Veintiuno

Omitiendo el hecho de que eran las diez de la mañana, Bruno estaba en mejores condiciones que Franco al levantarse esa mañana. Quizás sentía una pequeña molestia en la cabeza, pero nada más allá de eso. También se había quedado dormido, pero poco le importó.

—Soy el puto jefe —rezongó mientras salía de su habitación rumbo a la ducha—. Pueden estar sin mí un día más.

Repitió el mismo ritual que Franco, pero con calma. Eligió ropa cómoda a sabiendas de que ese era su uniforme oficial de depresión, y si no fuera porque Bruno elegía Converse para sus pies, tranquilamente podía ser confundido con Franco. Saludó a Estela, la empleada doméstica, y aceptó el café que le puso frente a sus ojos. No era descabellado que la mujer supiera cuánto lo necesitaba, el living ya estaba ordenado, la botella vacía había hablado por él.

—Qué raro vos por acá a esta hora —dijo la mujer por sacar charla, sabía perfectamente por qué estaba allí luego de ver el desorden del living y la botella vacía.

—¡Dale, Estelita! ¿En serio me decís eso? —bromeó Bruno luego de darle un sorbo a su café—. No te hagas la boluda.

—Justamente por eso, porque no soy boluda es que te lo pregunto. ¿Mal negocio o mal amor?

—Lo segundo. Pero ya está, a cada ruptura aprendo algo nuevo. —Sonrió apático—. Igual, si te molesto ya me voy, tengo pensado ir a ver un rato a papá. ¿Querés que le diga algo a Juli?

—No hijo. No te preocupes, esta noche nos vemos un ratito. Si Dios quiere, a fin de año ya se recibe de enfermera y se le termina eso de ir a cursar de noche. Aprovechá tu día libre para despejar la cabeza, y dejá de sufrir por alguien que no merece la pena.

Bruno depositó un beso sobre la frente de la mujer, y la dejó para que pueda continuar sus quehaceres. Estela, más que una empleada, era casi como una madre para Bruno y Franco. La vecina de al lado, esa que no los retaba cuando jugaban en la vereda, y los defendía cuando otros vecinos sí se molestaban por el ruido. Y la relación se afianzó cuando Julieta, su hija, se integró a las travesuras de Bruno y Franco por tener la misma edad que los gemelos.

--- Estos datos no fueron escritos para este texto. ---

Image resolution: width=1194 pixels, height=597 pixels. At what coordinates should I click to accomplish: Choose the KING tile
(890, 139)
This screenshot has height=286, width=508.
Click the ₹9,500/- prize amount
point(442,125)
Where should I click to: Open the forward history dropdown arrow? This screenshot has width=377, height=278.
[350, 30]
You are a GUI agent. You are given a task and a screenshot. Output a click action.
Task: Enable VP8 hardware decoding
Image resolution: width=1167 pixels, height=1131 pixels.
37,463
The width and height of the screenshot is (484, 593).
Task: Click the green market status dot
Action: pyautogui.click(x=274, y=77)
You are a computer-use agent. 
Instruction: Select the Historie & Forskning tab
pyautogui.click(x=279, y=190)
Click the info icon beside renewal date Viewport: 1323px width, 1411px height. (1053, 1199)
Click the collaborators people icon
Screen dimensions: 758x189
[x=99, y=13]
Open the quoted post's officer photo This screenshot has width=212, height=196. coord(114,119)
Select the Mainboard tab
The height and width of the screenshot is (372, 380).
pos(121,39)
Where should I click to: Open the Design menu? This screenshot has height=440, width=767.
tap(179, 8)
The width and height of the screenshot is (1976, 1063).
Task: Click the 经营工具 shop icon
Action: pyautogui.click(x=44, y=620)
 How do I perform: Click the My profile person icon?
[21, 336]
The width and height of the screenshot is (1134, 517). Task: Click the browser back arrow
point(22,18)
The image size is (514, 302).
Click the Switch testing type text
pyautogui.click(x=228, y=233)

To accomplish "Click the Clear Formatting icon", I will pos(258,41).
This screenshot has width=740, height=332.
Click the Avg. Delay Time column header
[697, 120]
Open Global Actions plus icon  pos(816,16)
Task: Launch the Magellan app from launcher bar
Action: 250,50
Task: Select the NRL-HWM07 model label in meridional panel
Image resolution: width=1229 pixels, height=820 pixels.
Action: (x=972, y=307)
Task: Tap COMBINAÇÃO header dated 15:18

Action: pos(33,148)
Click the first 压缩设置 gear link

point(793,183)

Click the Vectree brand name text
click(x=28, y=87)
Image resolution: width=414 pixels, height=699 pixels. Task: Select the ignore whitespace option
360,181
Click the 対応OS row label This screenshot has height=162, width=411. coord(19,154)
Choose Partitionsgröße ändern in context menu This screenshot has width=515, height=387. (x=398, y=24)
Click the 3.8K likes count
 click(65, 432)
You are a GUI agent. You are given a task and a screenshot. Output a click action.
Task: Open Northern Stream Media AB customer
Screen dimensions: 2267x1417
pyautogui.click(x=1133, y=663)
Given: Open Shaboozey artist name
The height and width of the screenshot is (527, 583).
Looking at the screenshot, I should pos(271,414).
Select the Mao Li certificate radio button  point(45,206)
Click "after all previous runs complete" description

Fue así como Bruno y Franco pasaron innumerables tardes en casa de Julieta tomando la merienda, y viceversa. Los chicos crecieron, Bruno y Franco fundaron su empresa y se fueron del barrio en Lanús; Julieta buscó una carrera que satisficiera su marcada vocación al servicio en el ámbito de la salud, y se formó como acompañante terapéutica sin saber que su primer paciente iba a ser Eugenio Antoine.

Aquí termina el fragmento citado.